By Lisa Wangsness
Thursday, February 18, 2009
WASHINGTON — A trio of Boston doctors says the 2006 Massachusetts healthcare law is a poor model for a national system because it leaves too many people without affordable care.
In an analysis issued earlier today and an accompanying letter signed by nearly 500 Bay State physicians, they urged Senator Edward M. Kennedy to push for a Medicare-for-all style national healthcare system, something Congressional leaders and the White House have rejected as politically unworkable as they consider a major overhaul to the healthcare system this year.
“Any plan that retains private insurers will add layers of bureaucracy and fail to control costs, dooming the noble effort to assure good care for all,” the letter said.
The Massachusetts healthcare law essentially builds on the existing health insurance system, where most people obtain coverage through their employers. It requires virtually all people to buy insurance and provides limited assistance to those who cannot afford it. President Obama and Senate Finance Committee Chairman Max Baucus have endorsed aspects of the plan, making it likely to influence any effort to overhaul the national system.
The doctors’ analysis — written by Rachel Nardin, a neurologist and an assistant professor at Harvard Medical School, and Steffie Woolhandler and David Himmelstein, both primary care doctors and associate professors at Harvard Medical School — questions the quality of data showing that all but 2.6 percent of Massachusetts residents have insurance, arguing the number is probably 5 percent or more.

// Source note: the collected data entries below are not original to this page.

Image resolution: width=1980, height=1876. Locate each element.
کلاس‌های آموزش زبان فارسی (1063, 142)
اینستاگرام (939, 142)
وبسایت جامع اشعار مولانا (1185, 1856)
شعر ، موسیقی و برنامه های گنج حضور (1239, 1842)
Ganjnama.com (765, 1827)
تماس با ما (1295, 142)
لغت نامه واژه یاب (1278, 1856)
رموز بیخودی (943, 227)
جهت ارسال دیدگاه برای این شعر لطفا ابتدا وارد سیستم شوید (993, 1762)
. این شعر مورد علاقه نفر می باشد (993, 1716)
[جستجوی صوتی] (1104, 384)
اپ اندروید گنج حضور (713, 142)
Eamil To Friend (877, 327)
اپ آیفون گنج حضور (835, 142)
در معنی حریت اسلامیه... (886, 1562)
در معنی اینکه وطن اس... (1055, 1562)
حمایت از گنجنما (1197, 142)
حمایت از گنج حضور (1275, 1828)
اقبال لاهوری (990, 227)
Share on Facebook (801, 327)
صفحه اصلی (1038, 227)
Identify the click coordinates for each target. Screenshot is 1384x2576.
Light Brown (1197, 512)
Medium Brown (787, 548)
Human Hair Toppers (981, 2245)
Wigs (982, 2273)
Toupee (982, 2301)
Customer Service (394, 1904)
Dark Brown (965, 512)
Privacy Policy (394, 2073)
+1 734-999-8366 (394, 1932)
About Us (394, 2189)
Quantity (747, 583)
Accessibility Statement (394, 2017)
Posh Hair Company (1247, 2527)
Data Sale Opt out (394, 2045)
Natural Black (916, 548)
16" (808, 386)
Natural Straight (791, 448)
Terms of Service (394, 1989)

The doctors also say that the new insurance available to lower middle class people imposes unaffordale out-of-pocket costs, particularly on the chronically ill. And they argue that because the new law is more expensive than anticipated, the state has prematurely cut funding for “safety net” providers who help the poor free of charge, leaving them without a last resort.
“Despite having health insurance, many Massachusetts residents cannot afford care,” Nardin said at a press conference in Washington earlier today. She cited the example of a young diabetic from the Boston area whose costs went from nothing under the old “free care” system to $340 per month under the new law, consuming one-quarter of her take-home pay.
Asked how Congress and the White House might avoid Massachusetts’ mistakes to create a better national system, Woolhandler and Nardin said the main lesson was that a Medicare-for-all style system is the only way to achieve universal health reform.
Supporters of the Massachusetts system dismissed the doctors’ analysis as driven by ideology more than by facts.
“They let the perfect be the enemy of the good,” said MIT economist Jonathan Gruber, a board member of the Commonwealth Health Insurance Connector Authority, which administers the Massachusetts law.
Gruber noted that the Connector has capped out-of-pocket costs and premiums for low-income people, ensuring that someone making less than three times the poverty level — about $32,000 for a single person — will pay no more than around 10 percent of their income each year. He acknowledged, however, that those who earn between three and five times the poverty level may have a harder time finding affordable insurance.
Jon Kingsdale, executive director of the Connector, added that out-of-pocket costs for people who earn two to three times the poverty rate are similar to what most people in that income range pay for insurance through their employer.
“Their criticism that we substantially raised cost-sharing for most of the people we’ve helped… is absolutely untrue,” Kingsdale said.
He also noted that while some low-income Boston and Cambridge residents could obtain comprehensive care free of charge before the law passed, most people living outside the metropolitan area then lacked access to drug benefits and broad range of specialist care. Insurance provides access to comprehensive care, he said.
Data on uninsurance is not perfect, he added, but that surveyors went to great lengths to be accurate.
Kingsdale also said the doctors’ analysis did not accurately portray the cost of subsidized insurance for low-income people; Kingsdale said the cost in the 2008 fiscal year was $800 million, not more than $1 billion.